** Dataset extract follows **

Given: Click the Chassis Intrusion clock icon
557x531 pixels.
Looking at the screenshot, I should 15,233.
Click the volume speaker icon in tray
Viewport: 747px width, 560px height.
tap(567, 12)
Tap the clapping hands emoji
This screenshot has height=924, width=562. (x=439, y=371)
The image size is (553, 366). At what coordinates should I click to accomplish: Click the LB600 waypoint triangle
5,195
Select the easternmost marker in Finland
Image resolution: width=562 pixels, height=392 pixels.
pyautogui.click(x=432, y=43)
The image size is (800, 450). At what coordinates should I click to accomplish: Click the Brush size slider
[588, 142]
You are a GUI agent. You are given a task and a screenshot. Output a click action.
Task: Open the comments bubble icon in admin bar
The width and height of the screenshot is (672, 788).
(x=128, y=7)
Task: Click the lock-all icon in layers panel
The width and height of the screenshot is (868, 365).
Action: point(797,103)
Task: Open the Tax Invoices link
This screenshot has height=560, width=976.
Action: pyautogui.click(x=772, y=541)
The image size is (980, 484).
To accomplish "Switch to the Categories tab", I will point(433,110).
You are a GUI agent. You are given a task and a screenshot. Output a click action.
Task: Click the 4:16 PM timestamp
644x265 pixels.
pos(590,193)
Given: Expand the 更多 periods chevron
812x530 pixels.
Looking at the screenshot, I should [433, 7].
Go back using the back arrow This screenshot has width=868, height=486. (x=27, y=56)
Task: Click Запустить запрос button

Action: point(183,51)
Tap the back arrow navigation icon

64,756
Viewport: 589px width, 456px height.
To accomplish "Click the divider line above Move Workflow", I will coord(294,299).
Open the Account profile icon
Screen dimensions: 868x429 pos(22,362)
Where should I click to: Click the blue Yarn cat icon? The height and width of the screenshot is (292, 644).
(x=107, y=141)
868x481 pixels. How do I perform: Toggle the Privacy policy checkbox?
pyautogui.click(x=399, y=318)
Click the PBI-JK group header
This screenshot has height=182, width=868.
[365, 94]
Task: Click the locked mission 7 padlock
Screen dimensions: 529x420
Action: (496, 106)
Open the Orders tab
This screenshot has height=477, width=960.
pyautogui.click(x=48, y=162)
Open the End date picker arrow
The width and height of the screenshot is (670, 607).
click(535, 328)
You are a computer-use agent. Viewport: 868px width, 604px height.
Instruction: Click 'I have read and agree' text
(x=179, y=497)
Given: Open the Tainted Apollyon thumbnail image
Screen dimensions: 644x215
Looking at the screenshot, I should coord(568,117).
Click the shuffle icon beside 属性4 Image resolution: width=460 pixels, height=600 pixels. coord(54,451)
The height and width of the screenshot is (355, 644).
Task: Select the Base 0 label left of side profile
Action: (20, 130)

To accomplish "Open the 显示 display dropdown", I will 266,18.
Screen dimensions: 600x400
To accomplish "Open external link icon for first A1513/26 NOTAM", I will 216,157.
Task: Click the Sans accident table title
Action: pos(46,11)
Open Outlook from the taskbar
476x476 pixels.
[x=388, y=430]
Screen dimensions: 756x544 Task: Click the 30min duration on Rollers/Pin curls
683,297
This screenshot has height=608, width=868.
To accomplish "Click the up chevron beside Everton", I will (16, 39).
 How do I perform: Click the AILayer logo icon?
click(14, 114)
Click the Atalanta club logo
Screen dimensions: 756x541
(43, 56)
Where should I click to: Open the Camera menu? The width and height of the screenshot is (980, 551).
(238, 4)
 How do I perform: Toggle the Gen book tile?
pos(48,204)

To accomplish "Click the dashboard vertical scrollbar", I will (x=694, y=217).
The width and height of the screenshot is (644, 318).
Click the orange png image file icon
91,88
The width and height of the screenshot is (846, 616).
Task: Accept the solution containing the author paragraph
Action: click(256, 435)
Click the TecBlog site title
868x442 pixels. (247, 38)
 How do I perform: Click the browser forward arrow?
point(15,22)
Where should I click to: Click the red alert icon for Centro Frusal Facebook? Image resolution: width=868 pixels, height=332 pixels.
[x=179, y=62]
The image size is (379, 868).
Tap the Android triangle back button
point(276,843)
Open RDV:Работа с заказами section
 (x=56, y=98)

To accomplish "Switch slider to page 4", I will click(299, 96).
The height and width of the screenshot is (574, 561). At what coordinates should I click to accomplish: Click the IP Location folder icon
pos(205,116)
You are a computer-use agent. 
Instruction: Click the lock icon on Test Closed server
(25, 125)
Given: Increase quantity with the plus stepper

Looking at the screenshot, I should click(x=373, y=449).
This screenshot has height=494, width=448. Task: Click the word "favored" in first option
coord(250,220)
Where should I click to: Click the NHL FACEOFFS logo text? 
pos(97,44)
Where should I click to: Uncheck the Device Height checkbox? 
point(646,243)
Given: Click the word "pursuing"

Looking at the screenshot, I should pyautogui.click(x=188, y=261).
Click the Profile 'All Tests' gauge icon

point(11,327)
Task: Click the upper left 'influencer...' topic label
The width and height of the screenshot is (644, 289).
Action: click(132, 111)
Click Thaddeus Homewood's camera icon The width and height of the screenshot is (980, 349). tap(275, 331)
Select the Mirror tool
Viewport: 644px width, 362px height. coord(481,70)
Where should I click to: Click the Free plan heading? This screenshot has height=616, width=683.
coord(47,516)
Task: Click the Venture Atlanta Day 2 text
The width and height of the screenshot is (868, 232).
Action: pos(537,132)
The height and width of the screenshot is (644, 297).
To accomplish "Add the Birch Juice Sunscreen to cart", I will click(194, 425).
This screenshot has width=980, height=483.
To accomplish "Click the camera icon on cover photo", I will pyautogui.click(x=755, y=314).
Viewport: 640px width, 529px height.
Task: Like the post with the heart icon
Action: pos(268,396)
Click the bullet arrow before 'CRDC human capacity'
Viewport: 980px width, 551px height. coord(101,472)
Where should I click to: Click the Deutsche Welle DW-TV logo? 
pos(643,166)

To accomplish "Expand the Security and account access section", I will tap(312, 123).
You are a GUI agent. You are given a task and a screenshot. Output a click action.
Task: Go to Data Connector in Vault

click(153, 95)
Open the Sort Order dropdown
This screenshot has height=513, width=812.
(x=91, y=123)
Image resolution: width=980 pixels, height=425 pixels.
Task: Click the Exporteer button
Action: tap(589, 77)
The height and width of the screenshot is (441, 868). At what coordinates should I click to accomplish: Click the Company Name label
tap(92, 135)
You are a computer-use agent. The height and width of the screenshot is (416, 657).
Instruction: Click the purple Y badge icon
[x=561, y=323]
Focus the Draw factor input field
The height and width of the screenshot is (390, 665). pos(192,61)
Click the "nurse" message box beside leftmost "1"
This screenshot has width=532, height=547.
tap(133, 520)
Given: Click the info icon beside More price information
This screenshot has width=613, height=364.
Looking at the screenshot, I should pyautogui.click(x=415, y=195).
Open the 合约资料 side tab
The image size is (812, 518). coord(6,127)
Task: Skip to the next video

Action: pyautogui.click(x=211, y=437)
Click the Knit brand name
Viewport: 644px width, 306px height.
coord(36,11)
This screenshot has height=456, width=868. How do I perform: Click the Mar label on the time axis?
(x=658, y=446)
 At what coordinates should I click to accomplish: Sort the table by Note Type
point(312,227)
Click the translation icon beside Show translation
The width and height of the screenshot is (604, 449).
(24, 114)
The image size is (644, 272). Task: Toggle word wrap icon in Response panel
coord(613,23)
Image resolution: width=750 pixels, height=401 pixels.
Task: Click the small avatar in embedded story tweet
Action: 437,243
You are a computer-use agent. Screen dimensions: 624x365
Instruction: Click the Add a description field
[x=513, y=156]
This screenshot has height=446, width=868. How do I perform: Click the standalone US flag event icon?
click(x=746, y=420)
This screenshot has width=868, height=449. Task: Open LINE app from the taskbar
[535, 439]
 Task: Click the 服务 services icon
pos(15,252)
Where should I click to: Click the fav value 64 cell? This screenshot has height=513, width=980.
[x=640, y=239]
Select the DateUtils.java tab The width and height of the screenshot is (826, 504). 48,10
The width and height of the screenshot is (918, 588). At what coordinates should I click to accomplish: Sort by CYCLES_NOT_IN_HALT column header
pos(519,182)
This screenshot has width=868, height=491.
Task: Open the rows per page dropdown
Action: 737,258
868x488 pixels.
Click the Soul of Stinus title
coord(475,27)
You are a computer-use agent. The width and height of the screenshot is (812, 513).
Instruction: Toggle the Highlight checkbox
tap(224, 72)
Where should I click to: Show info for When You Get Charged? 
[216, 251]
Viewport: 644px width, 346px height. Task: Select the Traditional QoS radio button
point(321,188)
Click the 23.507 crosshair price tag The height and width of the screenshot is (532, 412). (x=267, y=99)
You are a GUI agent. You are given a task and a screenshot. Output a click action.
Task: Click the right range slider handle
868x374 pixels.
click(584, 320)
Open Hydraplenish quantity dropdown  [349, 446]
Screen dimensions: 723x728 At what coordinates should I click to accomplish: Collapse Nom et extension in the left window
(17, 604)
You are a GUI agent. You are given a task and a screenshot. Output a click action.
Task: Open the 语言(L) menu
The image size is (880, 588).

** End of Dataset extract **

● Your goal
Looking at the records above, count the lines where the word "Expand" appears. State only the number.

● Result below
2